Our solution is a guide to help students and faculty remove barriers to learning from the classroom, incorporating Universal Design into syllabi. The suggestion to shift our focus from strictly accommodations to Universal Design came to us during a meeting with The Claremont Colleges Center for Teaching and Learning.

Universal Design is a concept that emphasizes the need to eliminate learning barriers from a course, rendering most accommodations moot. For instance, we may ask ourselves: What is the purpose of timed exams? Are there other ways to assess learning that aren’t anxiety-inducing and, we suggest, outdated and ineffective?

Our faculty zine encourages this line of thought. Each page contains information students need faculty to know such as: the basics of academic accommodations, structural barriers that make obtaining them inaccessible, signs that students are struggling and why they may be hesitant to reach out for support, and advice on integrating Universal Design.

Taken from the student zine; page six

Faculty want their students to thrive, but they’re not always well-versed in maximizing classroom accessibility.
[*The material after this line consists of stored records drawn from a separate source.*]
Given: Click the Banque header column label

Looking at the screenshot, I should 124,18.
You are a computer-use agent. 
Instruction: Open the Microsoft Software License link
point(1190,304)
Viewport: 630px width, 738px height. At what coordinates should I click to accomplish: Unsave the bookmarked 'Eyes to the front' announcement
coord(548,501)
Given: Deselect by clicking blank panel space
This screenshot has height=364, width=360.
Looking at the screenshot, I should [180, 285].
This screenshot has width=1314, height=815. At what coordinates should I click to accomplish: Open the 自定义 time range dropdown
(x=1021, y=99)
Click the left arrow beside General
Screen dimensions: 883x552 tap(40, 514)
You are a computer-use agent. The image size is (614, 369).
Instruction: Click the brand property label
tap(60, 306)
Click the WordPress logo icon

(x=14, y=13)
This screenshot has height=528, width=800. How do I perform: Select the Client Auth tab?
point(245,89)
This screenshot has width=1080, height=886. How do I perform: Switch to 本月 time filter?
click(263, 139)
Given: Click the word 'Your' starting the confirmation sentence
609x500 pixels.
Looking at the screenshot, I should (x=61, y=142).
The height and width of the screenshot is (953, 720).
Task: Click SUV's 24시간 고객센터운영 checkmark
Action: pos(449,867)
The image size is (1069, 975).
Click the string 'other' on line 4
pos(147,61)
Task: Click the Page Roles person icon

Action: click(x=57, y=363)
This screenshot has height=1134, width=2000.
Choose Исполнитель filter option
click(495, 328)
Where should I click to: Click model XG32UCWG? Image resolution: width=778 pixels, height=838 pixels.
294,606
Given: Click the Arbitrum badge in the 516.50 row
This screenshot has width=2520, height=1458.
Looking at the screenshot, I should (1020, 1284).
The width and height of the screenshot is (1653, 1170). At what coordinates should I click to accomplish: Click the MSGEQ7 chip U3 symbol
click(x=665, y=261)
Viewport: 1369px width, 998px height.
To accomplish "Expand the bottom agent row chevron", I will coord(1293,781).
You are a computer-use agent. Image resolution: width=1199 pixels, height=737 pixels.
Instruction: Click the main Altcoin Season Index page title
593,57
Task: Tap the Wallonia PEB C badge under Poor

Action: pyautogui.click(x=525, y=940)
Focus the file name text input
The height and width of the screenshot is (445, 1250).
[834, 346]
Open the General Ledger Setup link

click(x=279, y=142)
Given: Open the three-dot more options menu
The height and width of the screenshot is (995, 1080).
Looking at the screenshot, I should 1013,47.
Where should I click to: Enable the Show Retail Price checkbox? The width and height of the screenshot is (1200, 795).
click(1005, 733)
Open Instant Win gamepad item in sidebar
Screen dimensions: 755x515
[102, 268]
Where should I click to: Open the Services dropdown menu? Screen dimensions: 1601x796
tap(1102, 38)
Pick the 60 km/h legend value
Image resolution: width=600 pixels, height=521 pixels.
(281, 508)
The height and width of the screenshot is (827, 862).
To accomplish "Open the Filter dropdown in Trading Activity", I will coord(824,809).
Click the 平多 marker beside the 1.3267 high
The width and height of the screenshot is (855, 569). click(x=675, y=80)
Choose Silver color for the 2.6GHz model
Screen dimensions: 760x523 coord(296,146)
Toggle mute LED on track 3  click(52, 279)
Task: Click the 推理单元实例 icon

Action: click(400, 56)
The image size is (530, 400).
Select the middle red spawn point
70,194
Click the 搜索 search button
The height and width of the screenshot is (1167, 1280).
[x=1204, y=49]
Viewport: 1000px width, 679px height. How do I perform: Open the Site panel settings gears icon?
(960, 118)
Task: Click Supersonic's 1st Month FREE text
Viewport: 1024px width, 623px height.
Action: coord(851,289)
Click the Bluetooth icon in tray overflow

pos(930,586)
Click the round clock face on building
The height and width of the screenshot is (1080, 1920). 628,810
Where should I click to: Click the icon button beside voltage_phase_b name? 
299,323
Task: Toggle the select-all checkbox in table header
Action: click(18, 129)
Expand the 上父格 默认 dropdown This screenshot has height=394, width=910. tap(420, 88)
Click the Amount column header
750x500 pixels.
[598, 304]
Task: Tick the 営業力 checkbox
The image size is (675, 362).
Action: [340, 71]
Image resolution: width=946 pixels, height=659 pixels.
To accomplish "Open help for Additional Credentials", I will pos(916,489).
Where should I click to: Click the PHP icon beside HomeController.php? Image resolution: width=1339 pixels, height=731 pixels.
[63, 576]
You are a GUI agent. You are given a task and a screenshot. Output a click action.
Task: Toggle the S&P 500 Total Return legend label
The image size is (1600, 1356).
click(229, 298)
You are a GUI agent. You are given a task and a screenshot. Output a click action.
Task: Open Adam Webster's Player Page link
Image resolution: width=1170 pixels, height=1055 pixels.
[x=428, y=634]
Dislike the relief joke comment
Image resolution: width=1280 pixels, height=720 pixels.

Similarly, students want to succeed but aren’t sure how or are unable to advocate for themselves.

By inviting faculty to build accessibility into their courses rather than retrofitting it in, we’re showing them that the burden of meeting individual requests, a common grievance among some professors, need not be. Moreover, in letting students know that they don’t have to suffer in silence and providing them with invaluable resources, we’re pushing for a destigmatized environment that doesn’t favor privileged students who tend to be able to self-advocate more easily.

To establish this teaching framework would be to challenge what we deem to be “fair,” “professional,” and “preparing students for the real world” in an academic environment, which is essentially a microcosm of our current society that often promotes productivity to a point that some find toxic. A complete culture change would require a collective push, which doesn’t seem to be beyond our reaches. We hope that, at the very least, our zines will empower students and faculty at The Claremont Colleges to foster receptive and empathetic relationships with one another. Universal Design and open dialogue regarding accommodations take the weight off everyone’s shoulders and have the potential to improve student mental health.

We want to thank everyone at the Hive for giving us the opportunity to explore an issue that hits so close to home for us. We’d also like to thank our collaborators at The Center for Teaching and Learning for providing us with critical insight.